Is the situation likely to change? Is it actually possible to make the dog's life pleasant?

It sounds as if there's not really anything that you can do to address the dog's chronic pain and distress except euthanasia. Your DP needs to put the dog's welfare before his own emotional pain, and make this decision for the dog.

SheldonesqueIsUnwell · 16/12/2020 19:50

It is a hard one OP but it really is the last act of love you can give your dog.

Nip to the shops, buy some pigs in blankets, give him a lovely last hurrah and then allow him to pass with dignity.

I feel for you both but I feel for your dog more. He must be so distressed at messing in the house and may well be in pain.

It is time by the sounds of it - heartbreaking though it is.

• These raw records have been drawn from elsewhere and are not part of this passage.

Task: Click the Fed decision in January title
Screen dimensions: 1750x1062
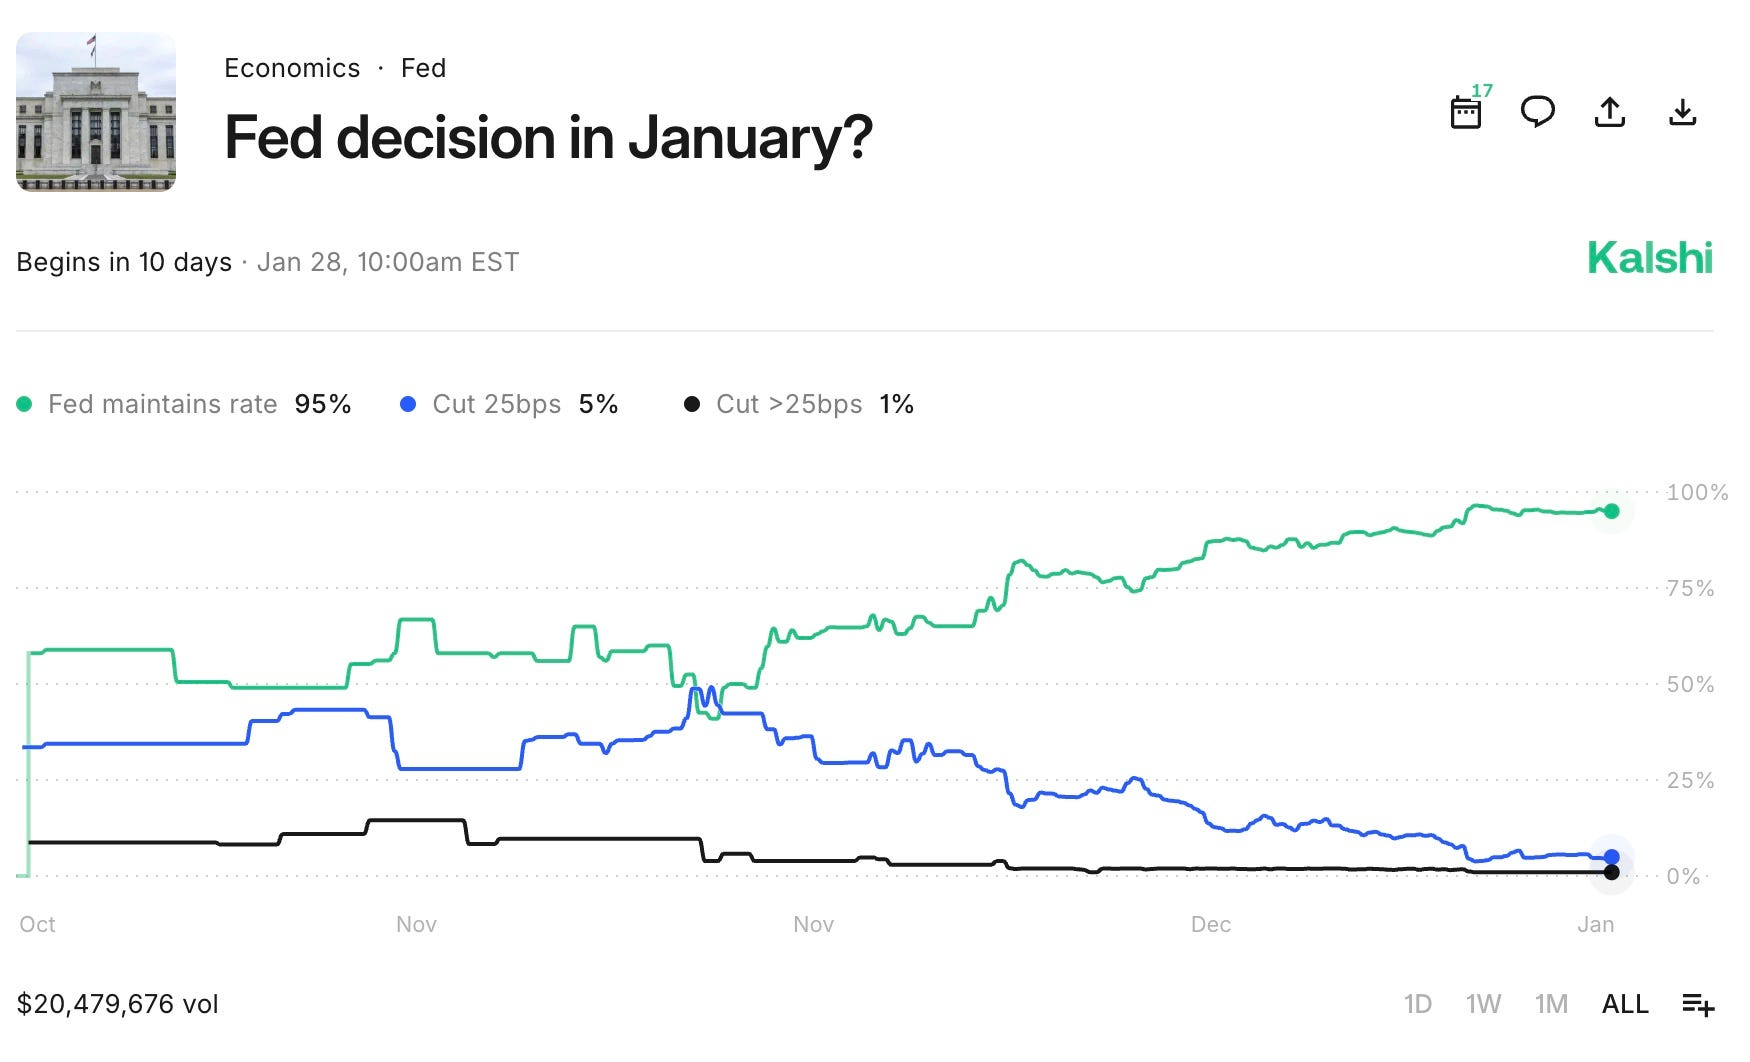Action: (x=548, y=137)
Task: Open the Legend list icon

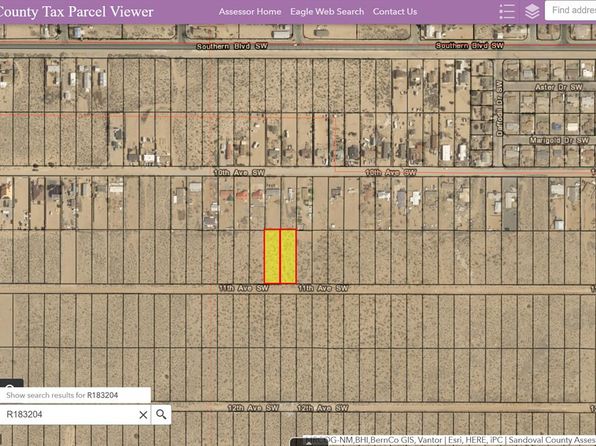Action: 507,11
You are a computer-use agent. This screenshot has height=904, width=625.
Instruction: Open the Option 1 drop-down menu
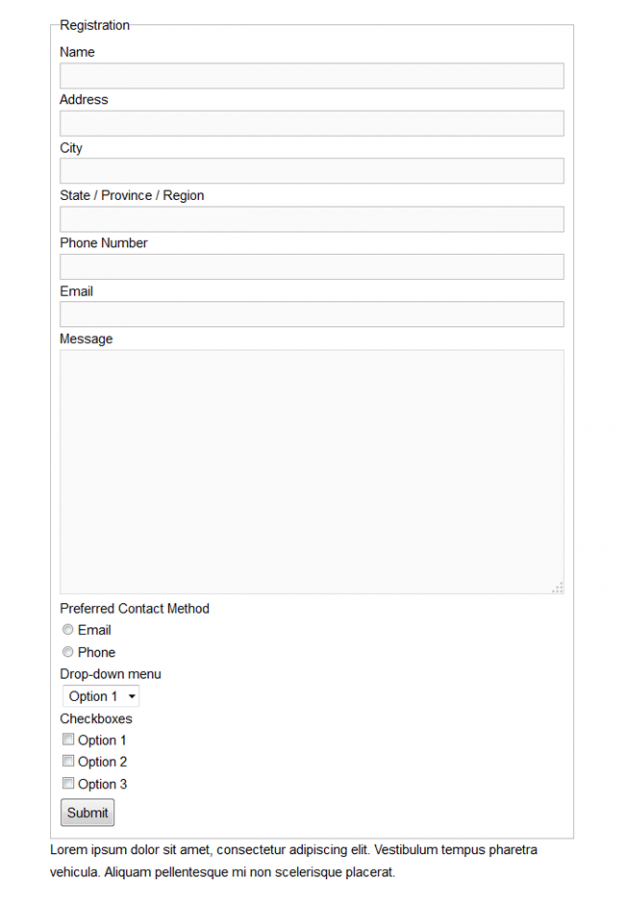[100, 696]
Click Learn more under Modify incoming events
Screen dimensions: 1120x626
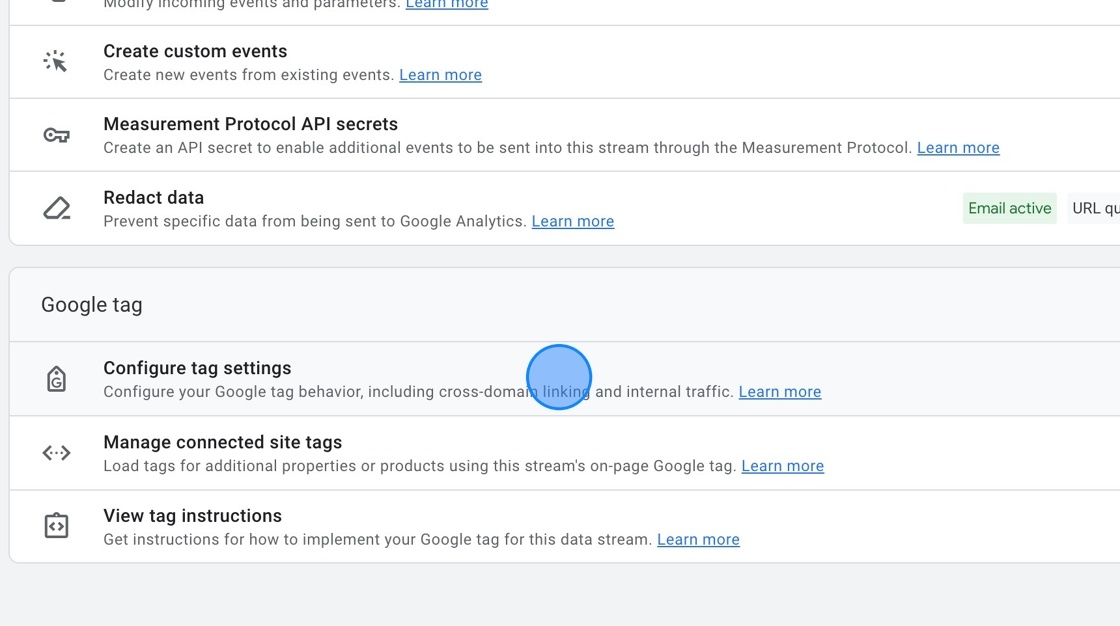446,4
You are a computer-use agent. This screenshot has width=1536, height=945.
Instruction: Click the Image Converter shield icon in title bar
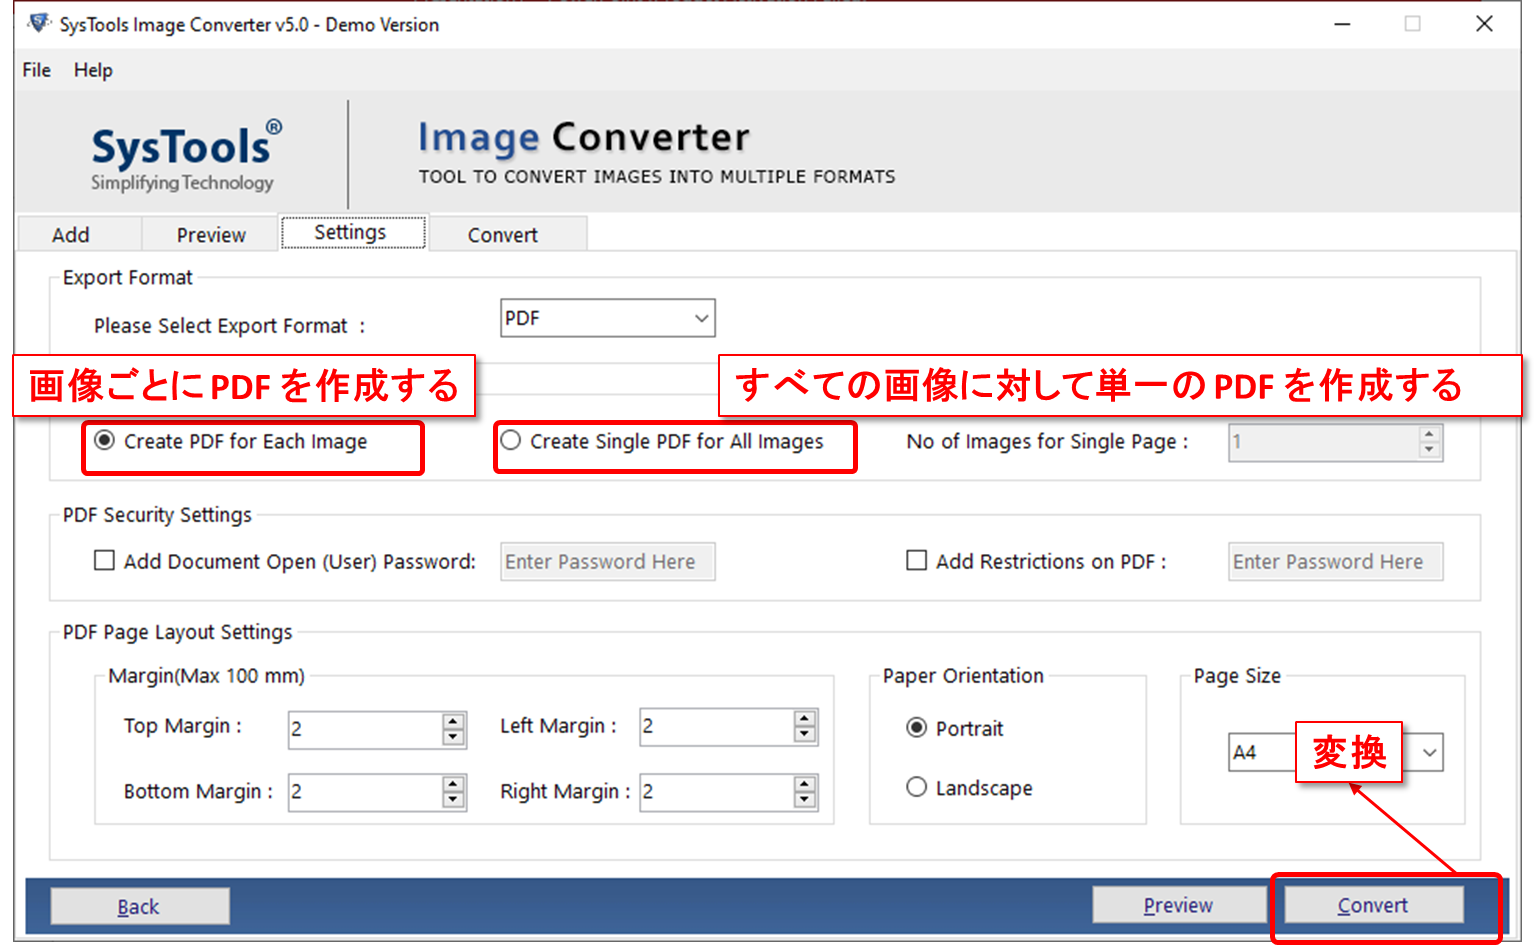coord(38,22)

SadFlowers

Santaisironingwrappingpaper · 16/12/2020 19:55

We had our ddog pts on Shrove Tuesday.. After she had had 3 pancakes with Nutella.
Maybe suggest a small Xmas meal for you all? Before Xmas and before the baby. Too much chaos for a ddog to deal with who isn't very strong op.. I did feel like a killer but I have a pic on my phone where ddog def looks like she has had enough. Point out to dh your ddog needs him to do this. If he loves him he must.

NoraLuka · 16/12/2020 20:21

This is so hard. I agree with the previous poster who said to ask DP to think objectively about the dog’s quality of life.

We had Ddog pts in June because his back legs were going and he had terrible sores that kept getting infected and never healed. It was a similar situation to OP as DP had the dog from a puppy and didn’t want to make the decision. In the end I encouraged him to decide - I was worried DP would hate me but I work from home and used to spend literally all day with the dog sitting next to me and there comes a point when you can tell they have had enough.